Consigne: Traduisez en anglais cette phrase du texte sur la crise du phylloxéra : « En 1863, les vignobles de Pujaut (Gard) sont atteints par une mystérieuse maladie qui n’est identifiée qu’en 1867. »

La crise du phylloxéra, ou la maladie des vignobles
Dans la seconde moitié du XIXe siècle, un insecte, le phylloxera vastatrix, va décimer le vignoble de nombreuses régions françaises. Ses ravages sont tels que le paysage viticole français va être totalement bouleversé.
Le phylloxéra vastatrix
Petit puceron originaire d’Amérique, le phylloxéra vastatrix de la vigne est responsable du dessèchement des sarments et des feuilles (phyllon « feuille », xeros « sec », vastatrix « dévastateur »). Il se fixe sur les racines des plants de vigne pour en sucer la sève.
En 1863, les vignobles de Pujaut (Gard) sont atteints par une mystérieuse maladie qui n’est identifiée qu’en 1867. En 1868, pour lutter contre la propagation rapide de la maladie, une commission est nommée et découvre que le puceron est responsable. La maladie gagne le Gard (1873), l’Hérault (1875), l’Aude (1883) puis le Bordelais.

Extraits des lignes:
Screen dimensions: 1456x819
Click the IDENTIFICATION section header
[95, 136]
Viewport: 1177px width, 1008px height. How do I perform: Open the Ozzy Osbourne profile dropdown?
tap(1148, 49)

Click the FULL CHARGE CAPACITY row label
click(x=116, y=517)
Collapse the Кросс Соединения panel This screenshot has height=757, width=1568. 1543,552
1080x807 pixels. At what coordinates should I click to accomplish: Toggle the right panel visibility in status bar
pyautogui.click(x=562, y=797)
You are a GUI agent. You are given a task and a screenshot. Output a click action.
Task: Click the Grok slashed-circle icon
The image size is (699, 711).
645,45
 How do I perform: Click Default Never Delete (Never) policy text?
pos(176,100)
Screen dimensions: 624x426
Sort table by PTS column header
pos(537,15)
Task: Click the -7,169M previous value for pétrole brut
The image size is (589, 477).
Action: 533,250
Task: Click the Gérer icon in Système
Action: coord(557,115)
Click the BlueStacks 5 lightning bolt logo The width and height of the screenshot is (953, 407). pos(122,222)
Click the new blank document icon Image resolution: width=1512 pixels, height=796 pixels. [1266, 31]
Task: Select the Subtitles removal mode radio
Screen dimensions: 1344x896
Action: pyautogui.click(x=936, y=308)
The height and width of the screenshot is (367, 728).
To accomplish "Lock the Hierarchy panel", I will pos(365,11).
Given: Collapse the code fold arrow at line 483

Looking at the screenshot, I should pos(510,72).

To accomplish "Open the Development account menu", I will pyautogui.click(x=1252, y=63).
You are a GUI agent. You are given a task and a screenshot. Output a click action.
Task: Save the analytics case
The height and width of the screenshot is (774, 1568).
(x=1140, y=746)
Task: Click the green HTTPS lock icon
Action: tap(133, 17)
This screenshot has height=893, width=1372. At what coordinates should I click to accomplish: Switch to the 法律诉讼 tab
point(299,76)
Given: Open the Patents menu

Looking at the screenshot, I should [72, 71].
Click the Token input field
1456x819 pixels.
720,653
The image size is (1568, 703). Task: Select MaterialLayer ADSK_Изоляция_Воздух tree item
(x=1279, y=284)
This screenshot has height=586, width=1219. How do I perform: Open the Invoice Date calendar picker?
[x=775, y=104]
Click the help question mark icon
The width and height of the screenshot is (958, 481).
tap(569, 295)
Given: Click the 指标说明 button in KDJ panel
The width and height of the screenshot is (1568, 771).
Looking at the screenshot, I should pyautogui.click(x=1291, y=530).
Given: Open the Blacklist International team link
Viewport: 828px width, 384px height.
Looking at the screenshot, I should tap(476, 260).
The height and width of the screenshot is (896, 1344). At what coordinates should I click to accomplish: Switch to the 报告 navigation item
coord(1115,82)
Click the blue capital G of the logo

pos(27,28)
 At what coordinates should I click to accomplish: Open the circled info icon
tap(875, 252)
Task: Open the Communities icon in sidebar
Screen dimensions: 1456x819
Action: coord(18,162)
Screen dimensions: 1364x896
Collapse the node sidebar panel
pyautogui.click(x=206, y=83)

Corrigé: In 1863, the vineyards of Pujaut (Gard) were struck by a mysterious disease that was not identified until 1867.